The FBI director says that a shooter at the rally searched for information about the JFK assassination
Source: FBI Director: Gunman at Trump rally searched for info on JFK assassination (https://www.npr.org/fbi-director-gunman-rally-trump
This is from search results, so news stories. And again, there is nothing, no pattern, from that particular piece of information that is overly remarkable so far.”
In the past, NPR and other outlets have reported that images of the president, the attorney general, the FBI Director, and others were found on the phone of one of the investigators.
“From everything we’ve seen, it seems like he’s a lonely person, and that’s consistent with what we’ve learned from the interviews,” he said. It seems like that fits with what we are seeing in his devices. His list of contacts, for example, is very short compared to what you would normally see from most people. It doesn’t seem like there is much interaction between him and a lot of people.
On the day of the shooting, they went to a shooting range and fired a rifle. The director described the shooter as a fairly avid shooting hobbyist.
It could explain why it was less easy for people to observe the rifle.
Investigators now believe, Wray said, that Crooks climbed up onto the roof where he fired from by using “some mechanical equipment on the ground and vertical piping” on the side of the building. The bureau still has not determined, however, when the gunman got onto the roof.
A transmitter was found on Crooks’ body, he said, but it appears that the receivers on the explosive devices were not turned on so he wouldn’t have been able to detonate them.

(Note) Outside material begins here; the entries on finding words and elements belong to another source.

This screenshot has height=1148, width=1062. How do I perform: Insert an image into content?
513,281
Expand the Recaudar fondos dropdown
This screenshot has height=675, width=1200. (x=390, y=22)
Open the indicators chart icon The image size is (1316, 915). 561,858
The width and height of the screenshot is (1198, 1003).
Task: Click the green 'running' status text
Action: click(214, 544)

Investigators recovered the drone in the gunman’s vehicle along with its controller. They have been able to reverse engineer the device, but they don’t know if it was something that Crooks saw or something else.
Source: FBI director says gunman at Trump rally searched for info on JFK assassination
The FBI investigation of the assassembly attempt on the life of the former president and a black man, J.D. Wray
He spent 20 minutes there a week before the event. He was on site for over 70 minutes the morning of the rally, the second time he was there. He never left the third time because it was late that afternoon a few hours before the event.

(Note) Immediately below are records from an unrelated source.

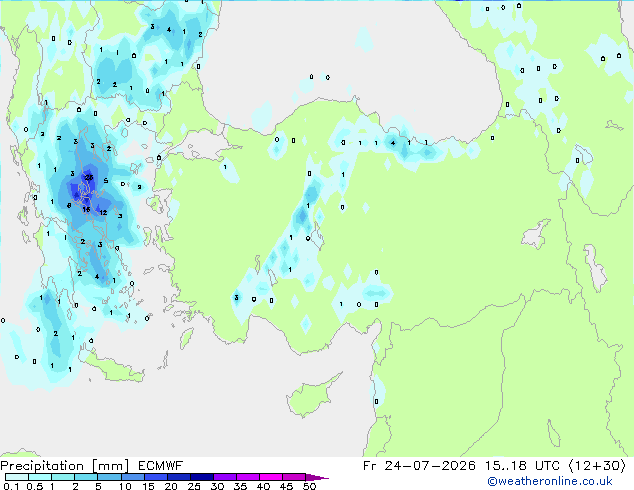Click the 4 mm value on Turkey's Black Sea coast
This screenshot has height=490, width=634.
click(393, 143)
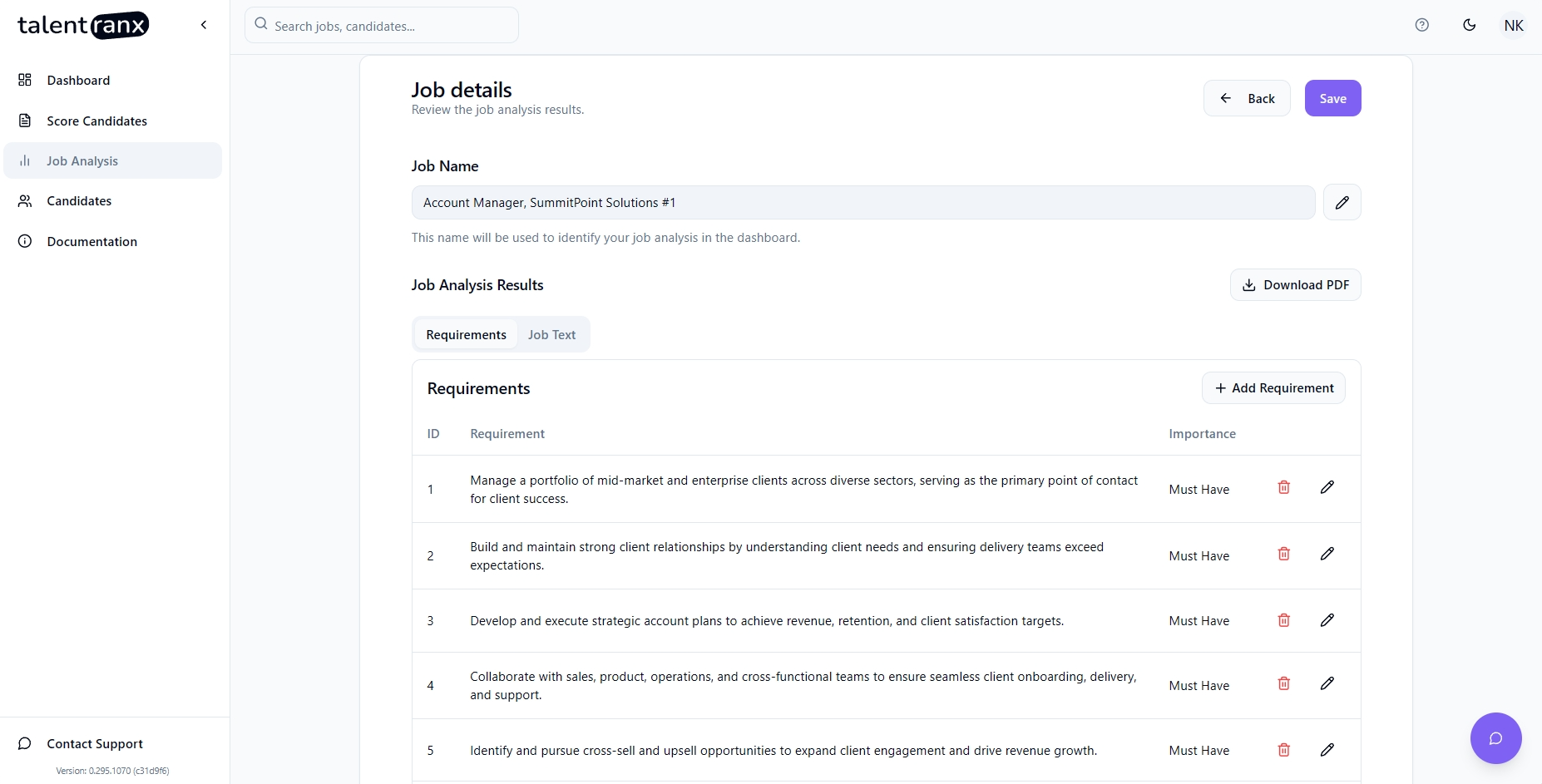Screen dimensions: 1542x784
Task: Edit the Job Name using pencil icon
Action: coord(1342,202)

“Having said that, it does appear fairly clear that he was interested in public figures more broadly and, I think this is important, starting somewhere around July 6 or so, he became very focused on former president Trump and this rally,” he told lawmakers.

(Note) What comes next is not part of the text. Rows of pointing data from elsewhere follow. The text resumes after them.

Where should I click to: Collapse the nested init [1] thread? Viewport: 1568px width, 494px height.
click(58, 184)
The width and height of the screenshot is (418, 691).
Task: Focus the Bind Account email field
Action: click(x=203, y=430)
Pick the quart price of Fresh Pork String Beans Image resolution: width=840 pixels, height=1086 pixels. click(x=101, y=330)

The FBI has gained access to Crooks’ digital devices, Wray said, but investigators still have not found anything that points to a motive or political ideology.
The testimony came 11 days after a shooting attempt on the life of Donald Trump, and included details about the shooter.
“An analysis of a laptop that the investigation ties to the shooter reveals that on July 6 he did a Google search for ‘How far away was Oswald from Kennedy?’ ” Wray said. That search is significant in his state of mind. That is the same day that it appears that he registered for the Butler rally.”
The FBI director said Wednesday that the man who attempted to assassinate former President Donald Trump conducted an online search a week before the shooting.
Trump gunman’s hometown of Bethel Park reels after assassination attempt: “What does it take to kill a young man? “
“Except in the winter time, when they plow the street, they salt it, he always shifts his salt right there at the stop sign,” said Turney, pointing out the window of his modest brick home at a four-way intersection just outside. “It wakes you up,” he said with a laugh.
That’s, in part, why recent events struck like a thunderbolt: when they discovered the 20-year-old man who attempted to assassinate former President Trump at a rally grew up here, thrusting this largely overlooked Pennsylvania suburb into international headlines.
Federal investigators have still not figured out a clear reason for the July 13 assassination attempt.
In terms of politics, Bethel Park is an example of America’s political divisions. There are both Democratic and Trump signs around where the shooting took place.
The police tape around the house has been taken down and the big broadcast TV trucks have left.
Chesleah Kribs, 30, a homeowner down the street from the shooter’s house, said she is still shaking off the startling knocks on the door she received from federal law enforcement officials around 3 a.m. the Sunday after the shooting.
Investigators discovered improvised explosives in the shooter’s car. People were evacuated and others were not. She was allowed to return around noon that Sunday.
“Right at 12:15 you saw neighbors just walking their dogs, whether it’s being nosy or just trying to get back to normal. She said that’s the community: Let’s just get back to normal.
She said they are known for loving their neighbors and making sure that everyone knows that they are welcome, no matter what side of the political spectrum you are on.
Source: Trump gunman’s hometown of Bethel Park reels after assassination attempt
The day the cops shot him in the foot of the Pittsburgh Pirates: The woman riding a bicycle in the street explains how the gunman allegedly shot himself
On the day police tape was removed, local girl left her house and rode her bike down the street. She said there is just a different feeling in the air.
She, like most neighbors around the shooter, had never spoken to him, or his family, but chatter about the gunman has haunted her everywhere she goes – back home, the grocery store, at her job at a local country club. Everyone is talking about it, she said.
On a recent evening, he sat on his porch watching the Pittsburgh Pirates game and drinking a beer as his English Black Lab named Lady ran around the yard.